— Патроны надо экономить, — строго сказал ун-Грайм. — Нам еще долго идти.
— Слушаюсь, камрад ротенфюрер! — шутливо вытянулся ун-Гиббельн. — Мне бы только дичь увидеть, я ее одной пулей сниму.
Вскоре они вышли к чистой воде.
На солнце блестели овальные гладкие листья какого-то водяного растения, над которыми возвышались красивые нежно-фиолетовые цветки. Цветков было много, они уходили к горизонту. Был бы жив проводник-ирландец, он бы объяснил, что это растение называется эйхорнией, или водяным гиацинтом. Но ирландец лежал в общей могиле, если только не попал в негритянский зуппе, которого так опасался оберштурмфюрер Венк.
Ун-Гиббельн и в самом деле оказался метким стрелком. Очень скоро он доказал это. Выстрел, и большой серый гусь предсмертно затрепетал на чистой воде заводи близ камышей. До него было метров тридцать, не более.
— Сейчас, — сказал ун-Энке. — Сейчас я его достану!
Он положил гранату на траву, стянул с себя пластиковый ранец с остатками химических препаратов, лекарств и бинтов, щедро уложенных туда специалистами из Управления тылового и хозяйственного обеспечения, сбросил грубый, уже начинающий шуршать плащ, сплетенный из размочаленных волокон лиан, и бесстрашно полез в воду.
— Зигфрид, осторожней! — сказал ротенфюрер.
— Не волнуйтесь, ротенфюрер, — безмятежно сказал ун-Энке. — Я хорошо плаваю!
— Смотри, чтобы тебе в член не заползла рыбка, о которой говорил абверовец, — предостерег ун-Грайм. — Придется тогда подаваться в евнухи!
— Сказки! — ун-Энке браво поплыл к еще трепыхающейся птице.
Он не доплыл до нее метра четыре, когда вода вокруг птицы словно вскипела, на мгновение стало видно светлое с желтизной брюхо, в воде скользнула гигантская длинная тень, на спокойной поверхности озера, тревожа листья эйхорнии, расплылись и заплясали круги, а гусь исчез с поверхности воды, словно его и не было.
— О, черт! — ун-Энке повернул назад и яростно замолотил руками по воде, торопясь вернуться к берегу, где стояли товарищи.

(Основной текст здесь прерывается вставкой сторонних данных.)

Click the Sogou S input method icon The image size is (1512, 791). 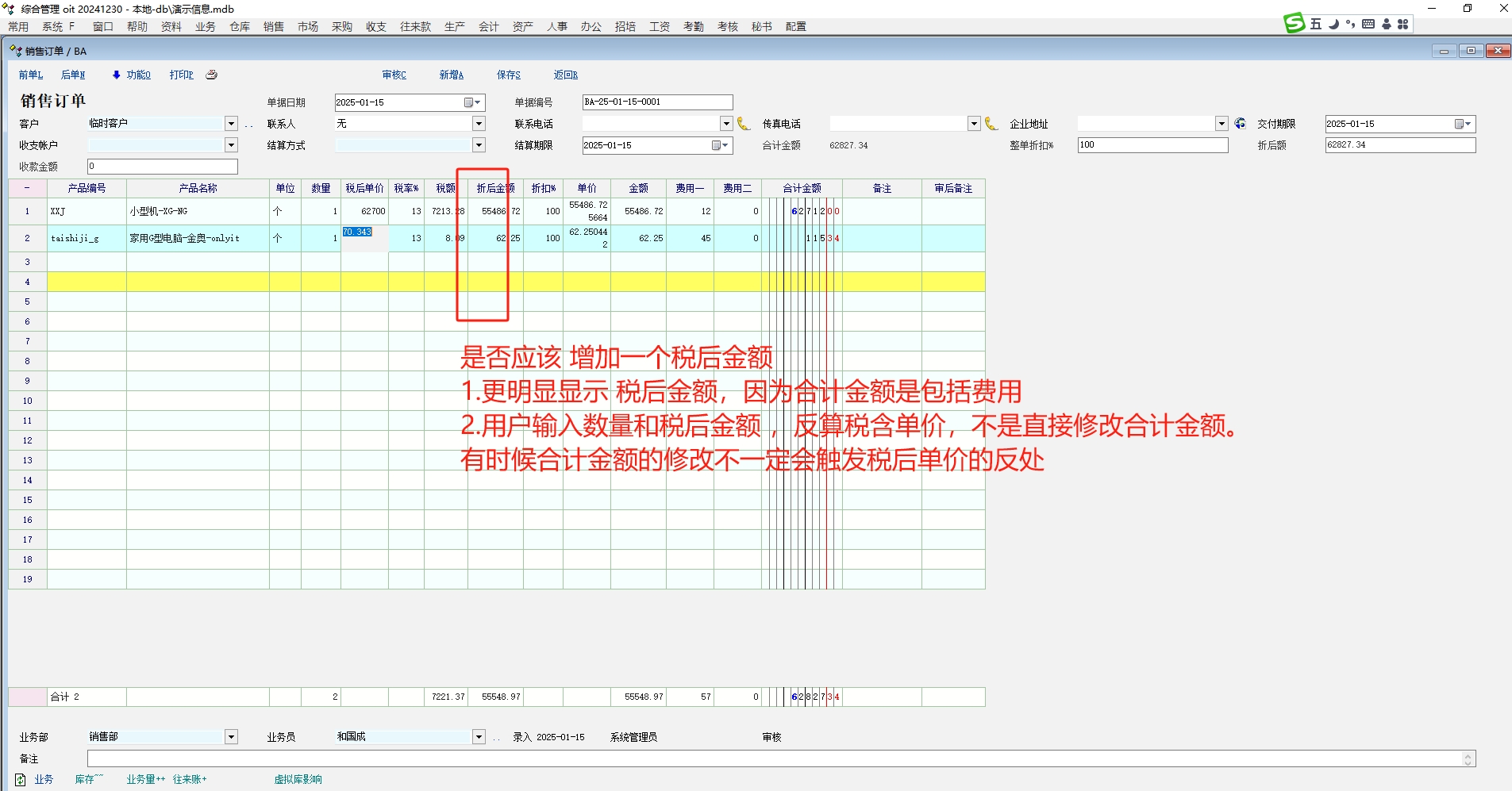pos(1295,24)
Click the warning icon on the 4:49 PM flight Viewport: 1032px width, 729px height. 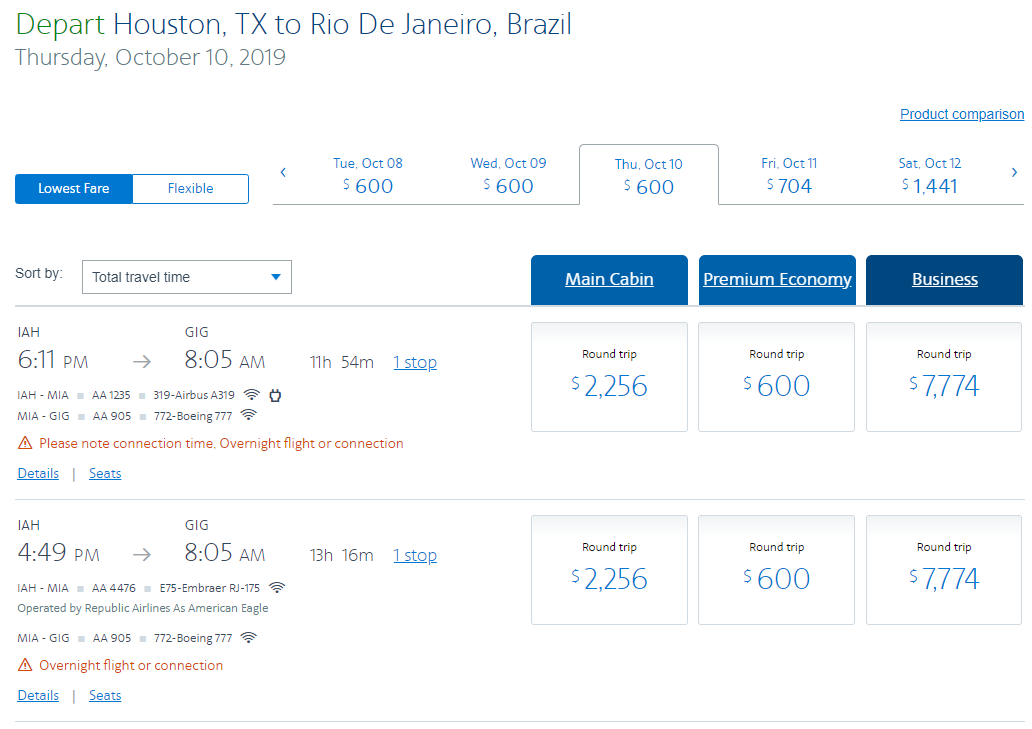24,665
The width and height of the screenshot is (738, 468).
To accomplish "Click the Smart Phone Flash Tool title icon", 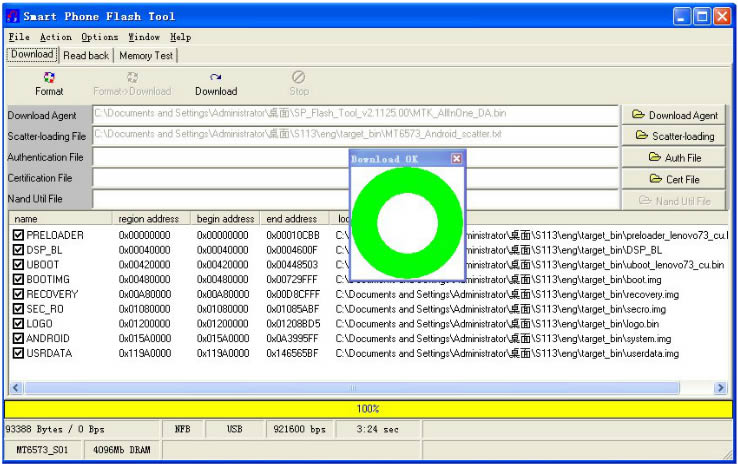I will coord(12,16).
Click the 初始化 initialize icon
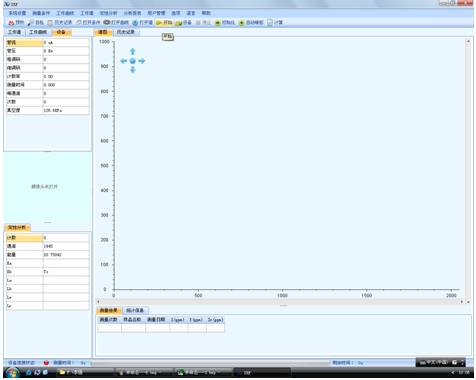The image size is (476, 380). click(x=218, y=23)
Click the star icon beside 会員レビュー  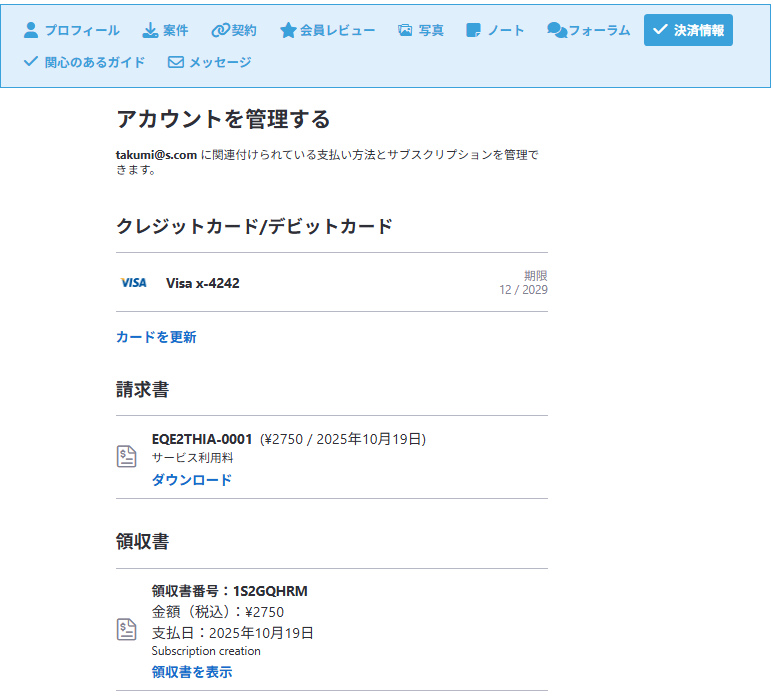288,30
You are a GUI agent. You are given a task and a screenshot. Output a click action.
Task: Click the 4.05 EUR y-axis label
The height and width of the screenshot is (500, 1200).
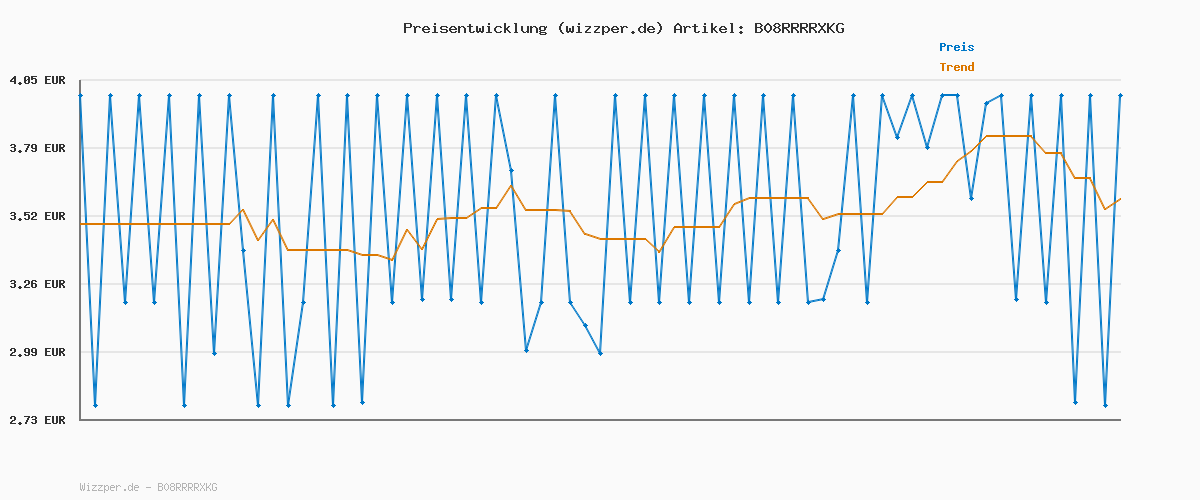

Он почти успел, но существо, жившее в глубинах озера, все-таки оказалось быстрее и проворнее человека. Стоящие на берегу люди увидели еще раз огромное длинное желто-белое брюхо, вскипела вода, пронзительно крикнул ун-Энке, до пояса показался из воды и погрузился с головой. Некоторое время среди огромных гладких листьев виден был участок взбаламученной темной воды, потом листья сомкнулись, и даже следа не осталось, указывающего на то, что совсем недавно, минуты назад, здесь разыгралась трагедия.
— Крокодил, — равнодушно констатировал ун-Гиббельн. — Надо же! Кто мог подумать?
— Камрады, не сходите с ума. Мы должны дойти, — сказал ротенфюрер. — Потому что мы знаем то, что не знает никто.
И отряд — теперь уже из трех человек — потянулся по берегу, чтобы дойти до цивилизации и спастись.
Гранату забрал ун-Кугель.
20. СМЕРТЬ ГЕРОЕВ. ФРИДРИХ УН-КУГЕЛЬ
Про ун-Кугеля из личного дела можно было узнать одно — немногословен, надежен и имеет твердый характер. Как и все, он был верен идеалам национал-социализма, окончил Варшавский бюргер, два года практиковался в Освенциме, поэтому ежегодно давал подписки о неразглашении государственной тайны и допрашивался на полиграфе сотрудниками гестапо. Видно, были в Освенциме секреты, которые требовалось сохранить от посторонних. Сам ун-Кугель отмалчивался, на подначки товарищей не отвечал, воевал рассудительно, имел красно-белые нашивки за ранения в Татрах, где войска СС подавляли восстание местного населения, сопротивлявшегося нацификации.
Было ему двадцать четыре года, ун-Кугель занимался штангой, даже участвовал в соревнованиях во время Берлинских игр одна тысяча девятьсот пятьдесят седьмого года и занял какое-то призовое место.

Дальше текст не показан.